- Your instructions -
Pull out every one of the rows below and copy each line word for word.

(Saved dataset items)
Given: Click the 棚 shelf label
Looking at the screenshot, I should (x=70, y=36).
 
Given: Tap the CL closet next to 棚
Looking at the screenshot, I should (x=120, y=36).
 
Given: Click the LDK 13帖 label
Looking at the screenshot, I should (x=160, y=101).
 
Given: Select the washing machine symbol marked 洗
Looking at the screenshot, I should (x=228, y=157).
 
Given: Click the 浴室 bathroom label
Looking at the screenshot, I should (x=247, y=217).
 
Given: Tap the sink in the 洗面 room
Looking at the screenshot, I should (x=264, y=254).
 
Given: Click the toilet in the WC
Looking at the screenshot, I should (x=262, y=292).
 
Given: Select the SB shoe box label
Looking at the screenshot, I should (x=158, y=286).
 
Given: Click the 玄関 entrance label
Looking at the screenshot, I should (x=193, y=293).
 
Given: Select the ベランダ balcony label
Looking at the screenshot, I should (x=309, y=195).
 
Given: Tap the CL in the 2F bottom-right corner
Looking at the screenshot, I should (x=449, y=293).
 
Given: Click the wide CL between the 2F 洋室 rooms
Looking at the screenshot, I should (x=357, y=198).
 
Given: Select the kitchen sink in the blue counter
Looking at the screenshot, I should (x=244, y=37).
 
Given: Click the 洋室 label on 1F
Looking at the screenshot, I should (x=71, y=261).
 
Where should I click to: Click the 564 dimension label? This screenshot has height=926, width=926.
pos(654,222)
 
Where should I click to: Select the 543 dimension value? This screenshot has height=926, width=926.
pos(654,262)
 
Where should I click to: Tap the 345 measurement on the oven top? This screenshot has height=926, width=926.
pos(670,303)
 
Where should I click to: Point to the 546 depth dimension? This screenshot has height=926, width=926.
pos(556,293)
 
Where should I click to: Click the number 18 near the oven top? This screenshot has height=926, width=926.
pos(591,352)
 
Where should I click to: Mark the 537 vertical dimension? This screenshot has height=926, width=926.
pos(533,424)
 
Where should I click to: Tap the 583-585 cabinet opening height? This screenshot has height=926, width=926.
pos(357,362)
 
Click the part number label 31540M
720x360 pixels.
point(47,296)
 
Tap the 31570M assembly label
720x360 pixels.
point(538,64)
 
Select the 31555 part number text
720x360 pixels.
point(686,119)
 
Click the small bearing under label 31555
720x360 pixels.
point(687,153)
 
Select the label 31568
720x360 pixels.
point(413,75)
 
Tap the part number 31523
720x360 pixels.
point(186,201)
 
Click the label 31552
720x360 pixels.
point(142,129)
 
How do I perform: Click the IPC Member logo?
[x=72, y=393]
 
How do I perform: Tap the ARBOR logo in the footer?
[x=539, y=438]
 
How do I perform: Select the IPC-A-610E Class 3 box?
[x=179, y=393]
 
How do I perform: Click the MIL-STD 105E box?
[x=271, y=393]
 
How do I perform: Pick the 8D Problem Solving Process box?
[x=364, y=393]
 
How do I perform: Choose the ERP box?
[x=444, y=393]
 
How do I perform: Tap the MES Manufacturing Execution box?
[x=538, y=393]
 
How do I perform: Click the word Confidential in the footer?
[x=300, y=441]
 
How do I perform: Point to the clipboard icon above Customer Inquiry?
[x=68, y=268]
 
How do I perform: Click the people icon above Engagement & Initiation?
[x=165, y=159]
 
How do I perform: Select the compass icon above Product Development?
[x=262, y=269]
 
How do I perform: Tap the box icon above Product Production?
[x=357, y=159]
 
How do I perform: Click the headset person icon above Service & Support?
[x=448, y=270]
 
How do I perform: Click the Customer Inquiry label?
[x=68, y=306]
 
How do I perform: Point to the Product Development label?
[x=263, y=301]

- Solution to this problem -
Given: Click the 棚 shelf label
Looking at the screenshot, I should (x=70, y=36).
 
Given: Tap the CL closet next to 棚
Looking at the screenshot, I should (x=120, y=36).
 
Given: Click the LDK 13帖 label
Looking at the screenshot, I should (x=160, y=101).
 
Given: Select the washing machine symbol marked 洗
Looking at the screenshot, I should (x=228, y=157).
 
Given: Click the 浴室 bathroom label
Looking at the screenshot, I should (x=247, y=217).
 
Given: Tap the sink in the 洗面 room
Looking at the screenshot, I should (x=264, y=254).
 
Given: Click the toilet in the WC
Looking at the screenshot, I should (x=262, y=292).
 
Given: Select the SB shoe box label
Looking at the screenshot, I should (x=158, y=286).
 
Given: Click the 玄関 entrance label
Looking at the screenshot, I should (x=193, y=293).
 
Given: Select the ベランダ balcony label
Looking at the screenshot, I should (x=309, y=195).
 
Given: Tap the CL in the 2F bottom-right corner
Looking at the screenshot, I should (x=449, y=293).
 
Given: Click the wide CL between the 2F 洋室 rooms
Looking at the screenshot, I should (x=357, y=198).
 
Given: Select the kitchen sink in the blue counter
Looking at the screenshot, I should (x=244, y=37).
 
Given: Click the 洋室 label on 1F
Looking at the screenshot, I should (x=71, y=261).
 
Where should I click to: Click the 564 dimension label? This screenshot has height=926, width=926.
pos(654,222)
 
Where should I click to: Select the 543 dimension value? This screenshot has height=926, width=926.
pos(654,262)
 
Where should I click to: Tap the 345 measurement on the oven top? This screenshot has height=926, width=926.
pos(670,303)
 
Where should I click to: Point to the 546 depth dimension? This screenshot has height=926, width=926.
pos(556,293)
 
Where should I click to: Click the number 18 near the oven top? This screenshot has height=926, width=926.
pos(591,352)
 
Where should I click to: Mark the 537 vertical dimension? This screenshot has height=926, width=926.
pos(533,424)
 
Where should I click to: Tap the 583-585 cabinet opening height? This screenshot has height=926, width=926.
pos(357,362)
 
Click the part number label 31540M
720x360 pixels.
point(47,296)
 
Tap the 31570M assembly label
720x360 pixels.
point(538,64)
 
Select the 31555 part number text
720x360 pixels.
point(686,119)
 
Click the small bearing under label 31555
720x360 pixels.
point(687,153)
 
Select the label 31568
720x360 pixels.
point(413,75)
 
Tap the part number 31523
720x360 pixels.
point(186,201)
 
Click the label 31552
720x360 pixels.
point(142,129)
 
How do I perform: Click the IPC Member logo?
[x=72, y=393]
 
How do I perform: Tap the ARBOR logo in the footer?
[x=539, y=438]
 
How do I perform: Select the IPC-A-610E Class 3 box?
[x=179, y=393]
 
How do I perform: Click the MIL-STD 105E box?
[x=271, y=393]
 
How do I perform: Pick the 8D Problem Solving Process box?
[x=364, y=393]
 
How do I perform: Choose the ERP box?
[x=444, y=393]
 
How do I perform: Tap the MES Manufacturing Execution box?
[x=538, y=393]
 
How do I perform: Click the word Confidential in the footer?
[x=300, y=441]
 
How do I perform: Point to the clipboard icon above Customer Inquiry?
[x=68, y=268]
 
How do I perform: Click the people icon above Engagement & Initiation?
[x=165, y=159]
 
How do I perform: Select the compass icon above Product Development?
[x=262, y=269]
 
How do I perform: Tap the box icon above Product Production?
[x=357, y=159]
 
How do I perform: Click the headset person icon above Service & Support?
[x=448, y=270]
 
How do I perform: Click the Customer Inquiry label?
[x=68, y=306]
 
How do I perform: Point to the Product Development label?
[x=263, y=301]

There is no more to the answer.